The agent's internal reasoning and tool calls are unaffected.
Only the user ↔ assistant exchange is routed through chatmem:

```
Agent internal reasoning → agent's own LLM  (unchanged)
Agent tool calls         → agent's tools    (unchanged)
User-facing reply        → chatmem.chat()   (memory managed here)
```

## Proxy server (recommended for agent integration)

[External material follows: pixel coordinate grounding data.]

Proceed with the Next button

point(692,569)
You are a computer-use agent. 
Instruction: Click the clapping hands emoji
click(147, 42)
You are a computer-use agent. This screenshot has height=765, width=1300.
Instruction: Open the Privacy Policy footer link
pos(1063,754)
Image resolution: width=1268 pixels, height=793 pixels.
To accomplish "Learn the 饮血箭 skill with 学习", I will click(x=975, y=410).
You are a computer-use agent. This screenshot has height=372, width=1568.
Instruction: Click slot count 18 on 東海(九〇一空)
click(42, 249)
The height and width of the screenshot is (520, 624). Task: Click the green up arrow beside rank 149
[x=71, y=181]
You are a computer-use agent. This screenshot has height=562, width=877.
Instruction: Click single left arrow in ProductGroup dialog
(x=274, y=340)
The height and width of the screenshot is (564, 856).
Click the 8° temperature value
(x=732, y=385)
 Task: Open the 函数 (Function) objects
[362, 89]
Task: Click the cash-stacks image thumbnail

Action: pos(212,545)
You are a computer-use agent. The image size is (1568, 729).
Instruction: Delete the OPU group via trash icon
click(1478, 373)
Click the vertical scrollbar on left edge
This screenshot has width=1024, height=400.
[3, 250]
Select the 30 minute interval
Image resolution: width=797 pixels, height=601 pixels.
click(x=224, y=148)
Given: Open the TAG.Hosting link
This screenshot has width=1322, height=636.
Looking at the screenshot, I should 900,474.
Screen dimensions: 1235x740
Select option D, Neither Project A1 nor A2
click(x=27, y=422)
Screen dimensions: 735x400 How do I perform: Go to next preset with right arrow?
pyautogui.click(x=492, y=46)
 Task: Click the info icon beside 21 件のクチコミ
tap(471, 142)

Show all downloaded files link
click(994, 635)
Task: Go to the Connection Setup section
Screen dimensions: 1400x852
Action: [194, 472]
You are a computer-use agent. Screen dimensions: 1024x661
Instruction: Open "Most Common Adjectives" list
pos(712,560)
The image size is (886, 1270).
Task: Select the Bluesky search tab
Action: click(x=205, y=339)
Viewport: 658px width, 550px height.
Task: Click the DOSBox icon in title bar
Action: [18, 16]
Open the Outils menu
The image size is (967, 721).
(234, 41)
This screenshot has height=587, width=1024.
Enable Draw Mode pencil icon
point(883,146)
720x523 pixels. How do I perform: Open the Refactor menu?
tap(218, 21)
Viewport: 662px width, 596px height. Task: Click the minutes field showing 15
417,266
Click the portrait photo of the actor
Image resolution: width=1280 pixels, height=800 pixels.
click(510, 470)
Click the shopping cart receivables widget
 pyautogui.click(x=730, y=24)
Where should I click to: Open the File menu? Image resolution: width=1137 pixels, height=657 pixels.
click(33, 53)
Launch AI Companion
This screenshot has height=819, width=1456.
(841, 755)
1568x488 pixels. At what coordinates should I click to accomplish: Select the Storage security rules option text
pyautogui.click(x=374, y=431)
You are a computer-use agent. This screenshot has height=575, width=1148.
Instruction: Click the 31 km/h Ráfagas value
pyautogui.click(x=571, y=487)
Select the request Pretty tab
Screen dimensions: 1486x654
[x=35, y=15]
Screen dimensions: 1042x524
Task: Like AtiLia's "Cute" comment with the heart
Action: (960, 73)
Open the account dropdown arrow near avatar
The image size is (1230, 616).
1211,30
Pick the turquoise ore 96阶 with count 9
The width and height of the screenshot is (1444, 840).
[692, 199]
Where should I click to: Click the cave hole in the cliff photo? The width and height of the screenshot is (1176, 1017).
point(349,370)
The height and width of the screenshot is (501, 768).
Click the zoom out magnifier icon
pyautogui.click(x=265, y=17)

The proxy is an OpenAI-compatible HTTP server. Any agent that supports a custom `base_url` works with zero code changes.

Install:

```bash
pip install "chatmem[serve]"
```

Start:

```bash
chatmem serve                        # default: 127.0.0.1:12434
chatmem serve --port 8080
chatmem serve --host 0.0.0.0         # expose to network
chatmem serve --config path/to.json --db /data/chatmem.db
```

Configure your agent:

```python
# Any OpenAI-compatible client
client = OpenAI(base_url="http://127.0.0.1:12434/v1", api_key="any")
```

```bash
# Environment variable
OPENAI_BASE_URL=http://127.0.0.1:12434/v1
```

All LLM calls are automatically enriched with memory — no agent code changes required.

---

## Integration via code

`ContextManager.chat()` is a drop-in replacement for `client.chat.completions.create()`:

```python
# Before
response = client.chat.completions.create(model=..., messages=messages)

# After
response = cm.chat(messages)
```

---

## Requirements

- Python 3.11+
- `openai >= 1.0.0`
- `tiktoken >= 0.7.0`